En octobre 2013, le Centre International de Recherche sur le Cancer déclarait d’ailleurs les particules atmosphériques fines comme étant des agents cancérigènes. Et les effets néfastes ne s’arrêtent pas là. On évalue en effet à environ 60 000 € le coût pour la société d’une année de perte d’espérance de vie [1]. Un manque à gagner évident.
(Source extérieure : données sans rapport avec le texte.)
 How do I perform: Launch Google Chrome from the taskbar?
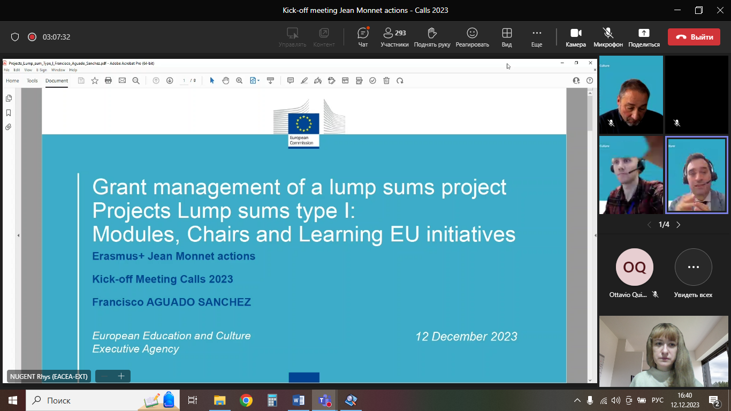point(246,400)
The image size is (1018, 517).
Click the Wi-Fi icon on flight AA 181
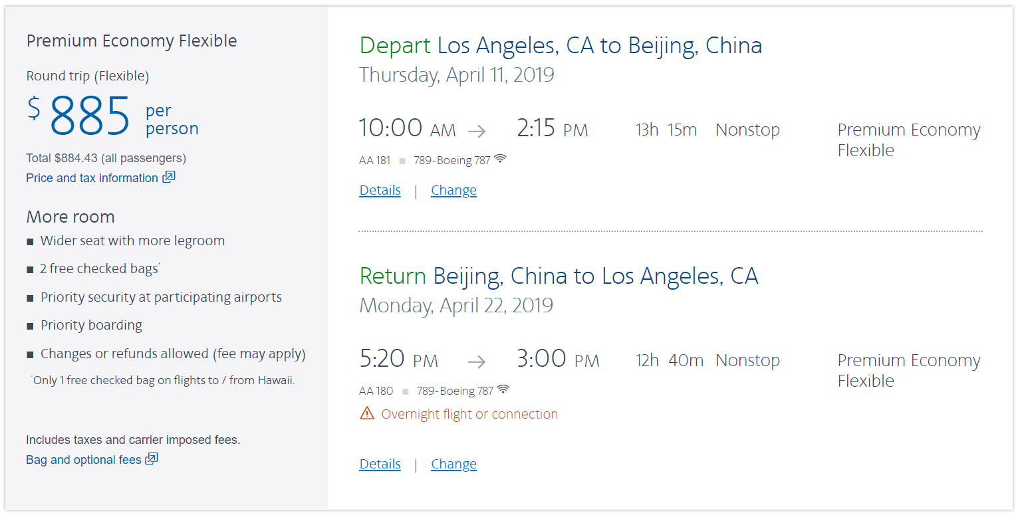click(500, 159)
La préservation de l’espérance de vie humaine nous concerne tous. Pour la première fois, des facteurs médicaux, comme le diabète, l’obésité, mais aussi la pollution atmosphérique, pourraient inverser l’augmentation de l’espérance de vie.
Point positif, la législation européenne actuelle de réduction des gaz à effet de serre adoptée en 2008 (Plan Climat = 20 % de réduction d'émissions en 2020 par rapport à 2005) diminuerait la dégradation de l’espérance de vie par rapport au scénario de 2005. Le gain relatif varierait de 10 % en Europe de l’Est à 20-30 % en Europe centrale et de l’Ouest.
Le constat est que la législation en cours n’est actuellement pas respectée. Si les législations envisagées intégraient des technologies plus avancées de contrôle des émissions, le gain dépasserait largement les 40 % pour atteindre même 60 % en Turquie. La bataille est donc loin d’être gagnée mais tout reste encore à jouer.
Augmentation relative de l’espérance de vie : (à gauche) avec diminution des particules fines grâce à la législation Plan Climat 2008 ; (à droite) en intégrant des technologies de contrôle plus avancées.
Article rédigé par Laurence Bianchini - MyScienceWork.
[1] Valeur utilisée dans un rapport du programme européen ClimateCost : Holland et al. (2011).
Par ailleurs, l’institut de veille sanitaire utilise une estimation centrale de 86 600 euros.